入眼的,是各种惨烈而死下的尸体,落尘伏下身子,来察看他们的伤口,却竟然地发现这些人竟然都是才死不久。
空气里,加了这些浓郁恶心的血的味道,令人胸闷气结。天边黑云又至,可是此时满心愤怒的人,却毅然忘了,这将是一个暴雨不歇的天。
又往里面走去,可以看出这是一个小小的村落,也许这里的人们过着相安无事的安定生活,也许他们与世无争,可是,到底是什么,竟然会辣手至此?走了半个村子,再也没有见到一个活人,那些老老少少,素昧平生的人,躺在那里,暴尸荒野,深深地,深深地,让落尘寒到骨血。
耳边忽的一动,像是又听到了什么声音,落尘也不再看这些横死之人,足尖一点,便向着村子更深处而去。
那里有哭声,还有人的嚣张的笑声,有可怜的求救声。
一个旧院子里,两个已经遍身是伤的年轻男子正握着把长剑,努力地把身后的人往后护着。
前面,是四个人高马大的劲装人。一人提着刀,一个拿剑,一个手上是两个流星锤,还有一个四面都是利刃的武器,正齐齐围着对面的两个青年和他们身后的人。
拿剑的人一马当前,隐然是其他三人的头儿,正对着那两个男子说首,“你别不识抬举,我们只要那个女人,你们快些闪开,便饶你们一条命,不然,哼。”
一人提剑上前,愤怒而言,“你们,你们这些强盗,杀我全村,我与你们拼了。”说着便挥剑砍来。

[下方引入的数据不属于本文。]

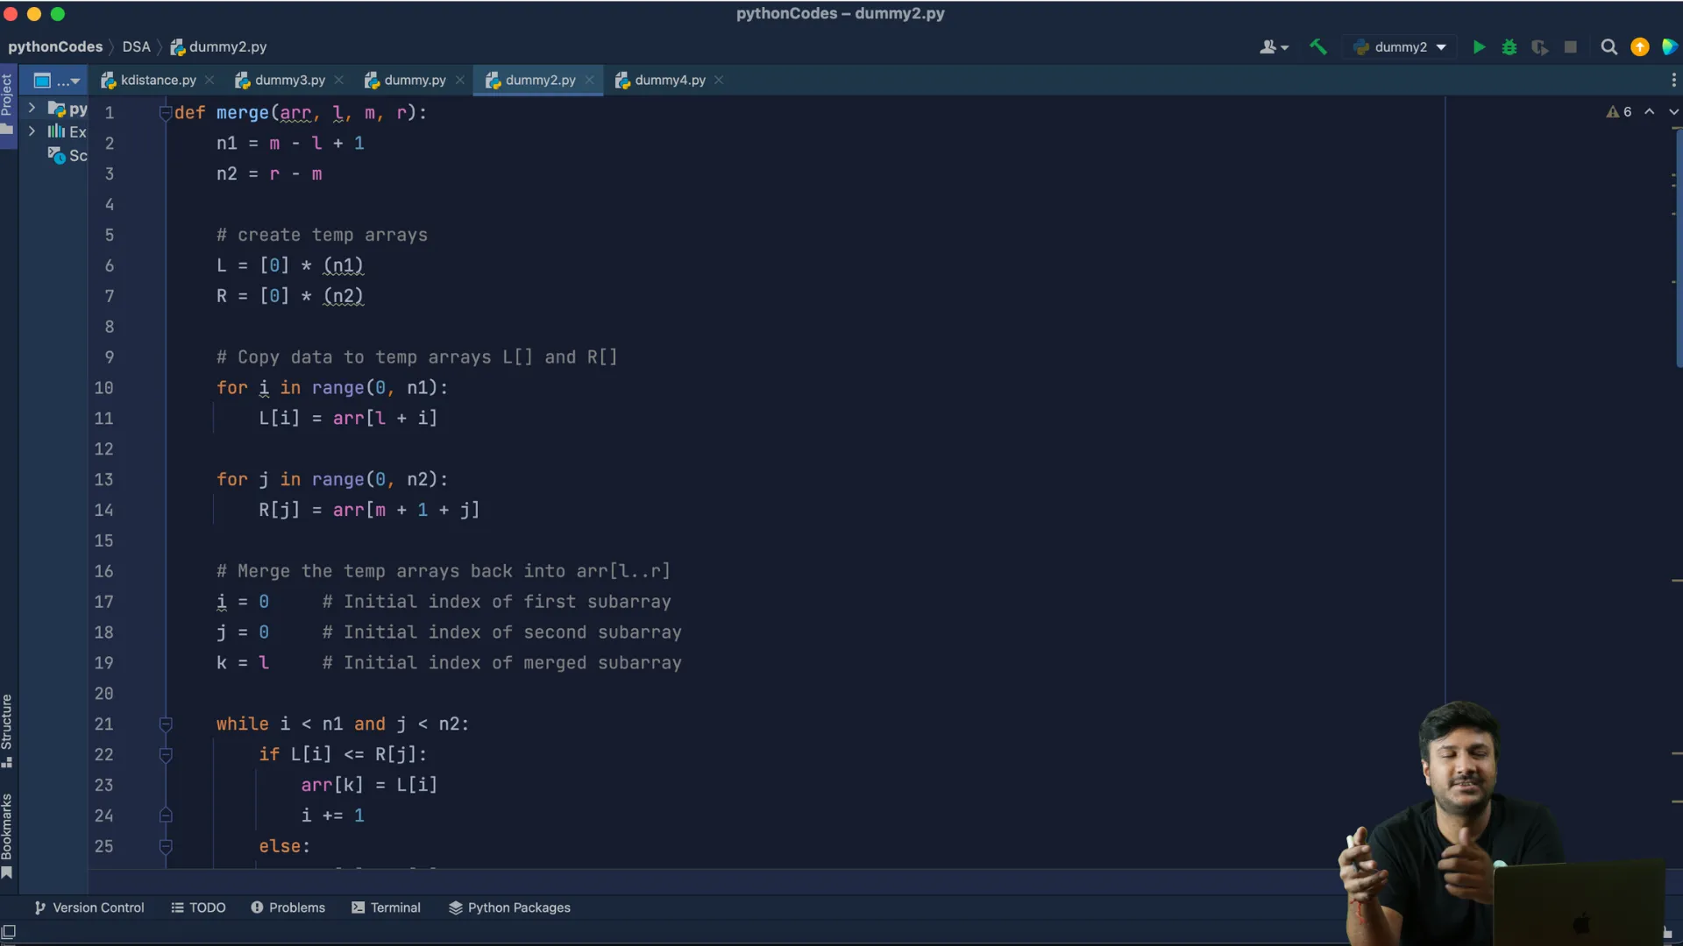
Task: Click the stop process square icon
Action: click(x=1570, y=47)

两剑相击,奈何实力悬殊,一声金属相击的声响过后,便是人极轻蔑地哼道,“不知死活的东西,早该送你走了。”然后一剑划过,看也不看便又解决了另外一个男子,挥剑把那男子的尸身一带,刚好到了拿锤之人的身边,像是玩久了的游戏,那人手中锤子女抡,便一锤击中那个男子的尸体,又是一团血肉模糊。
“啊!”两个男子身后,是一个粗布麻衣的少妇,还有一个被眼前的血淋淋的一幕吓得尖叫的十七八岁的少女,一个小女孩,已被吓得面色发白,连叫已经叫不出声了。
身前的两个男子都俱已丧命,那个少妇不知哪来的勇气,拦在了小女孩儿和少女之前,目光冷冽地看向四人,带着不怒自威的威严。
那个为首的人解决到了两个男子之后,身形不见怎么动,便跃过少妇,于是那个少女就落到了他的手中。接着是女子尖利的哭声,粗鲁的一抓,布帛撕碎的声音。
那男人一把撕去少女的衣衫,面目狰狞,满眼淫笑,对着那个年轻的少妇说道,“苏少夫人,都到这份上,你还不识识务,乖乖把东西交出来。我数到三,你要是再不识抬举,要看清楚了,这整个村子,都会为你的固执陪葬的。眼下你就忍心看着,”那声音邪里邪气的,他的手一动,那少女的半个肩膀便已露了出来,圆润光洁的肩头,引得其他几人奸恶的淫笑,。“这么个姑娘,也因着你而……”那人没有再说下去,接着却是又一声更响更大的撕扯声,少女的外衣都被撕开,又被扯去里衣,只剩下一件碧绿色的肚兜。